満3歳 「さんたさんとゆきまるだ」(ゆきだるま)
"ばか"から"ばかぁ・や・ろぉ"に

12月13日~29日【3歳5か月】

夕食中に突然、けいた「ねえねえ、おとうさんけんかしたらだめだよ。おかあさんもけんかしちゃあだめだよ」「けんかしたら、おとうさんをやっつけてやるからね」母「胸にグサッとくる。けいちゃん、ごめんね」父「うん、約束する」。親が子どもに叱られる珍風景。

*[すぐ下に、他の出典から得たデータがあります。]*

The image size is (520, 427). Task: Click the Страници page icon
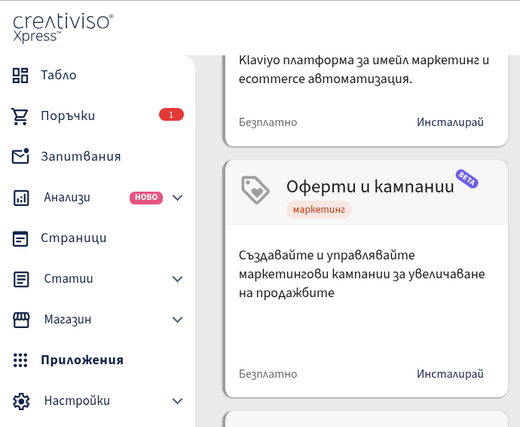pyautogui.click(x=20, y=239)
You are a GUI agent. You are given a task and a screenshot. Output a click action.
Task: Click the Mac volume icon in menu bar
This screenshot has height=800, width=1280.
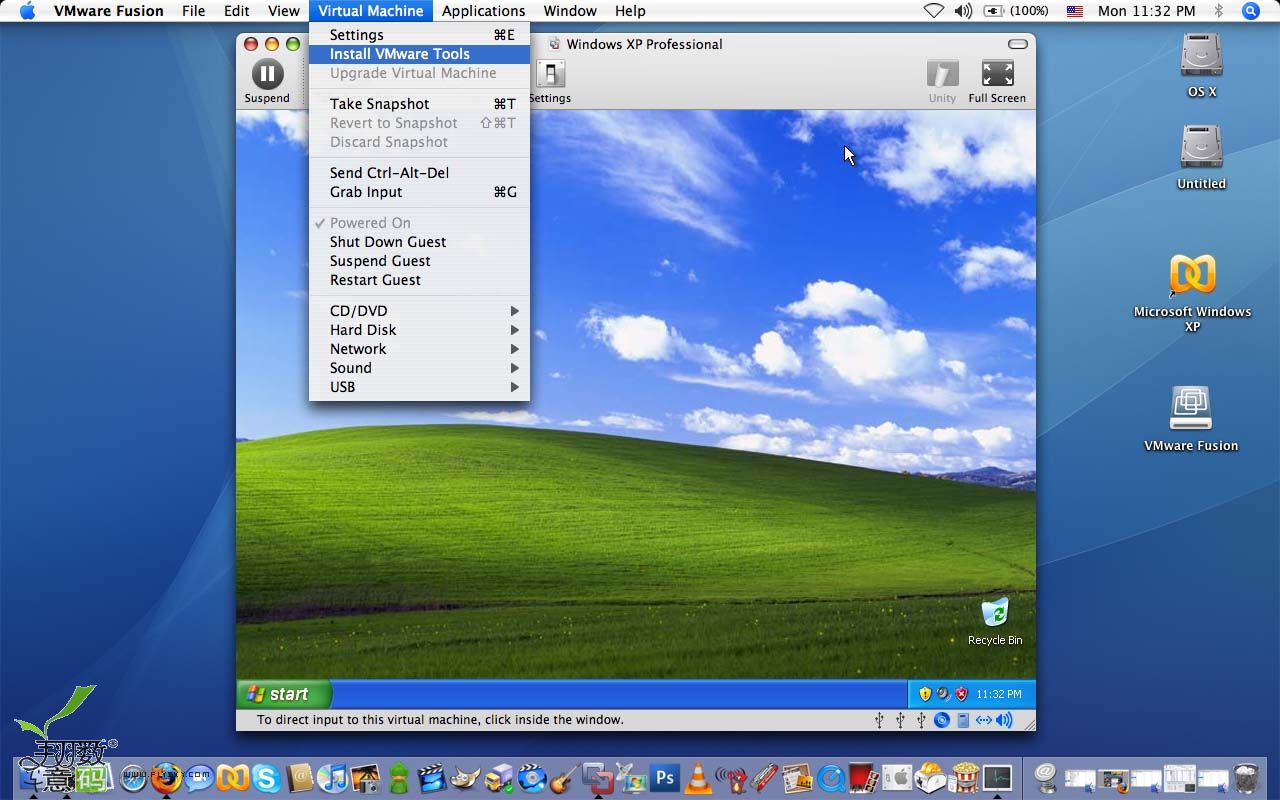pyautogui.click(x=963, y=11)

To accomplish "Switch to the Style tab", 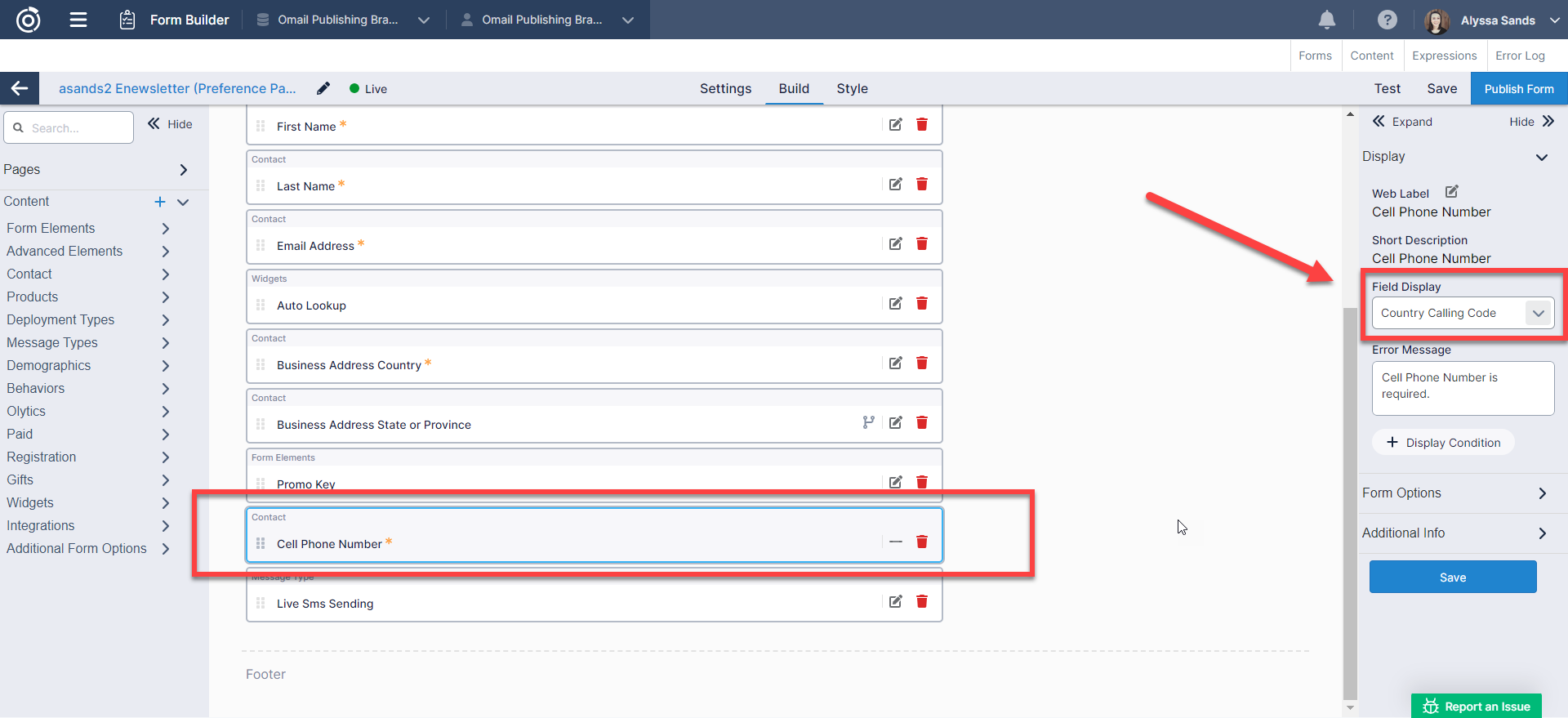I will click(852, 88).
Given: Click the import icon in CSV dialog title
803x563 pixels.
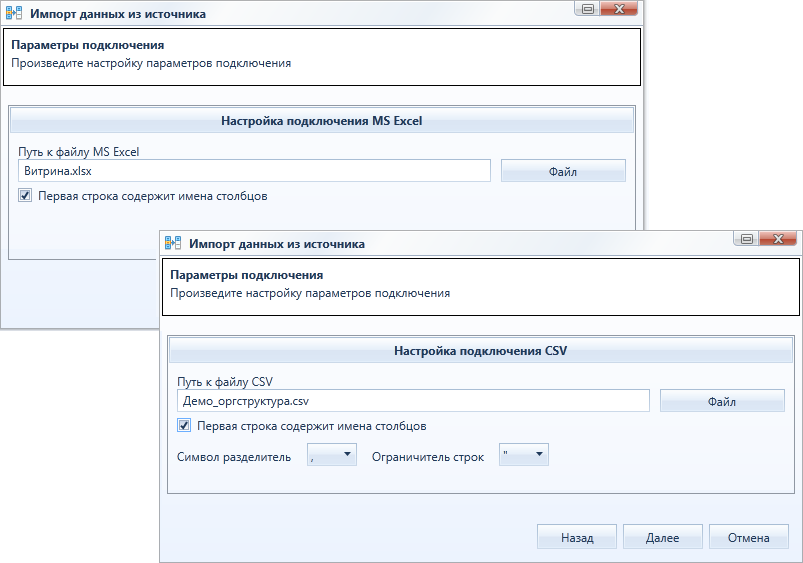Looking at the screenshot, I should (173, 243).
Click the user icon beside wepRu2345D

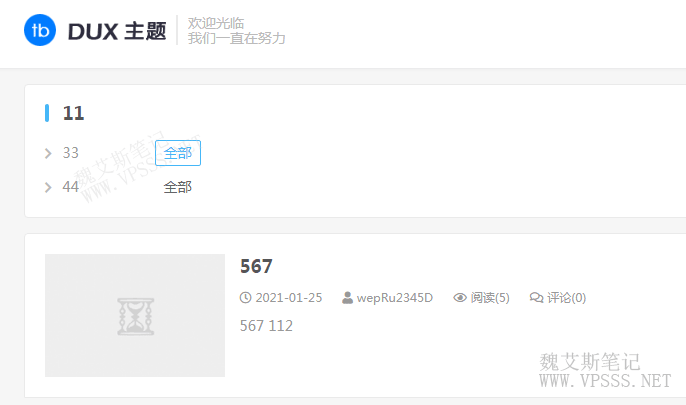coord(347,298)
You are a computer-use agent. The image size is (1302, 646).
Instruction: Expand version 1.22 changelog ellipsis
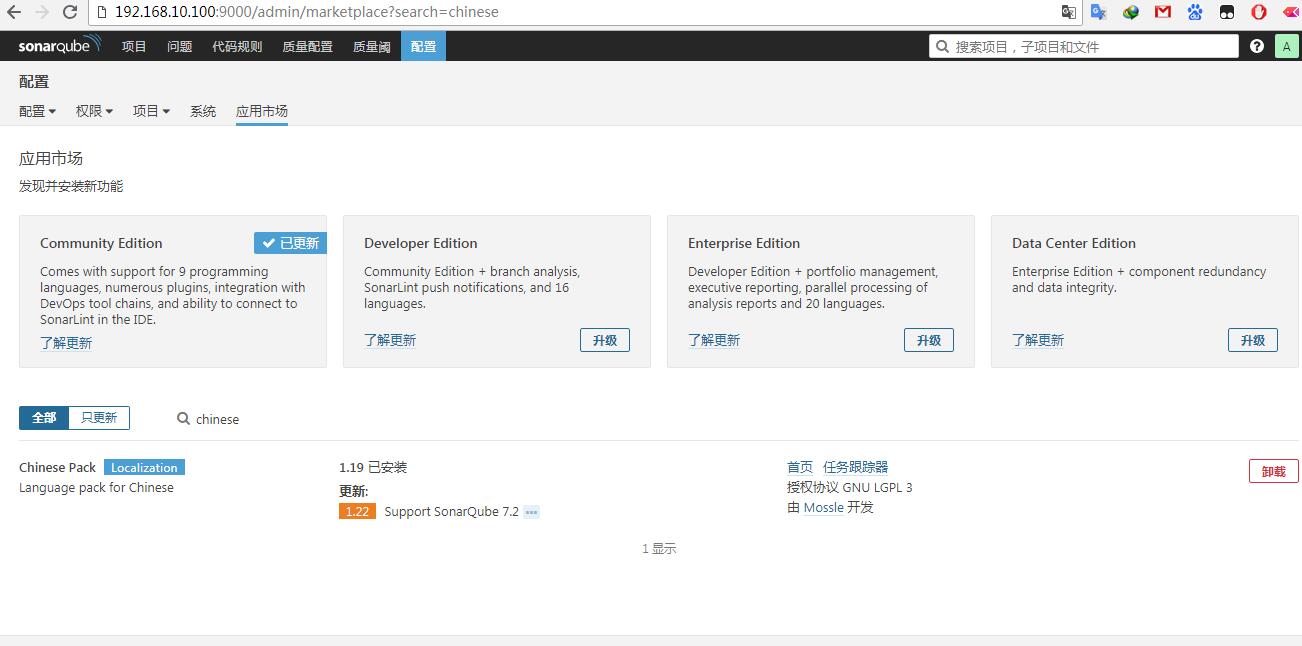531,512

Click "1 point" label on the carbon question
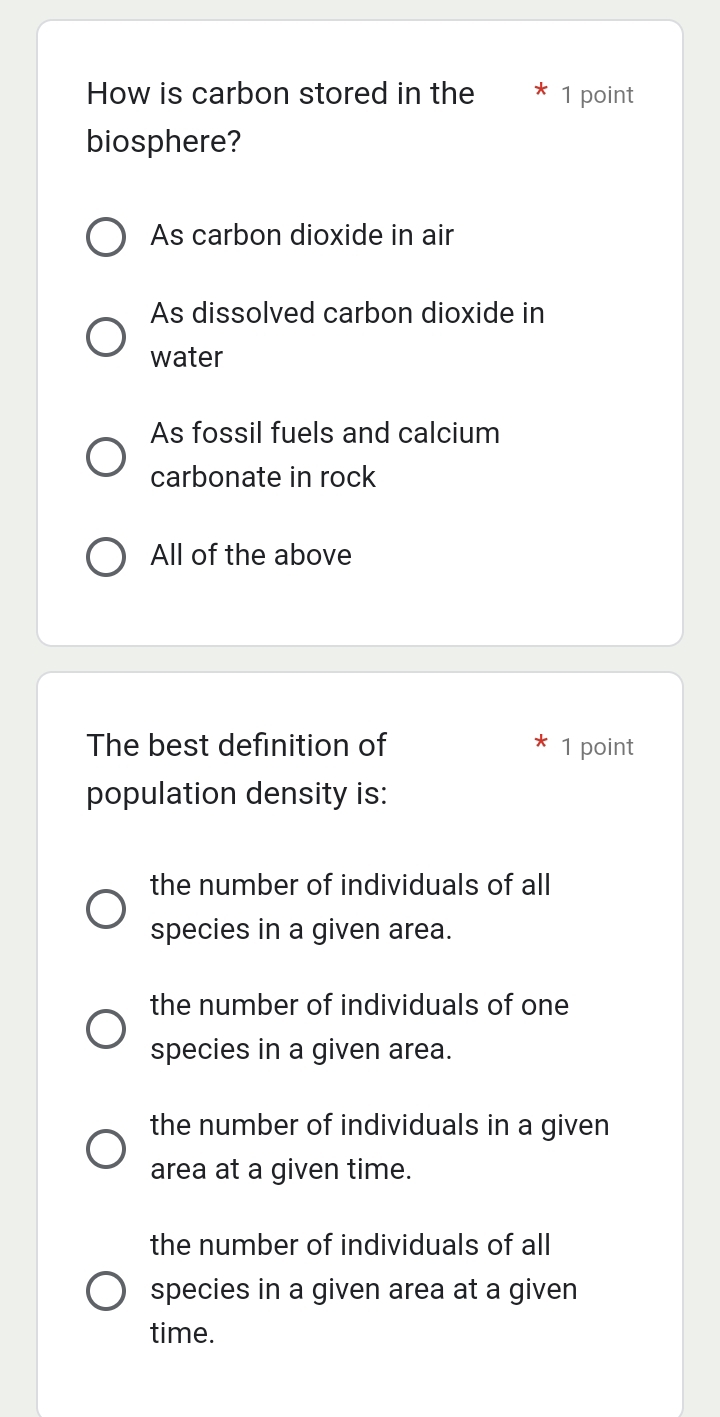point(597,96)
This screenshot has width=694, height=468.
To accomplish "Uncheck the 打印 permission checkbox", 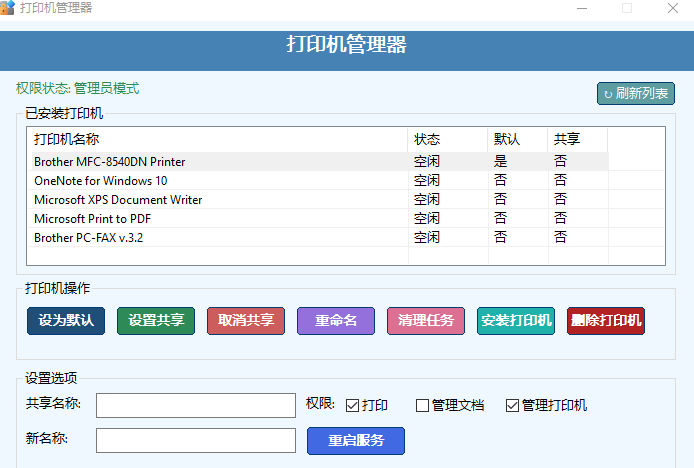I will pos(352,405).
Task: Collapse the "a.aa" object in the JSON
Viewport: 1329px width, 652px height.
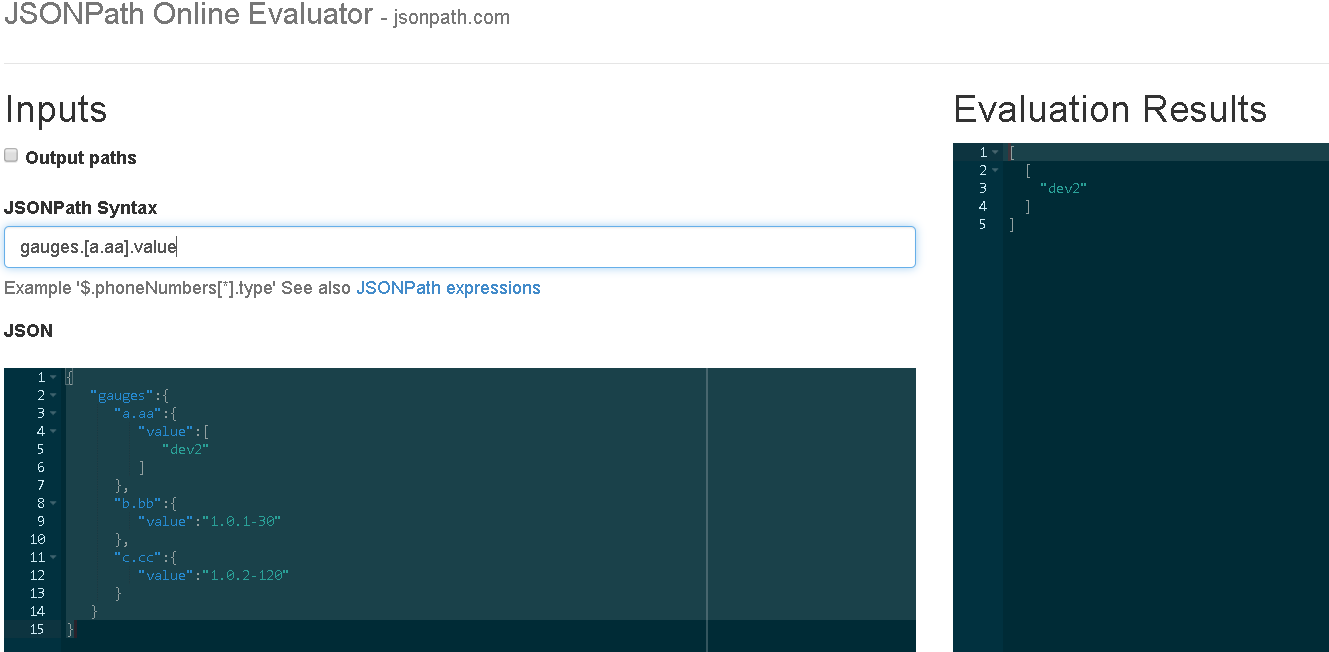Action: click(x=52, y=413)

24日・日、外は雪。ホワイトクリスマスのイブパーティー、ツリーを飾り、ろうそくを立て、けいたや弟の好物を並べて、楽しい夜を過ごす。翌朝、目覚めたら2か月も待ちつづけたターボラガーが枕元に……、寝ぼけまなこの目が見開いてかがやき、子どもには笑顔がにあう。世界中の子どもたちが、やすらかにすごせますように……。

母がお隣にけいたを迎えに行った。けいたがお隣で遊んだカルタが気に入って、帰りにそれを持ってかえろうとした。でも、それはお隣のたくやくんのお気に入り。母はカルタをもどさせ、泣きわめくけいたを無理やり抱きかかえて家に連れ帰った。

けいたが泣きながら、すぐにはだしで玄関を飛び出し、マイナス10度の雪の道をふたたびお隣へ。母は、けいたの靴を持ってすぐにあとを追うと、けいたはお隣につながる我が家の雪の積もった庭へ入り込んだ。小さいからだはやわらかい雪にうもれてしまう……。

母「青春ドラマをみているみたいだった」。けいたが以前にカルタをならべ「ぼく、おはなし、つくってるの」のことばを思い出した。カルタに特別なおもいがあるのかもしれない。その気持ちを思うとやるせない。それから父が帰るまでの1時間、ふとんの中で泣き続けていた。

29日・金、家族で名古屋の実家に帰省:1月4日・木まで。けいたと弟の従妹、総勢10人揃っての初めてご対面、狭いマンションは大賑わい。近くの公園で、けいたと弟はまるで春の気分で浮かれている。本州育ちのいとこたちはとっても寒そう。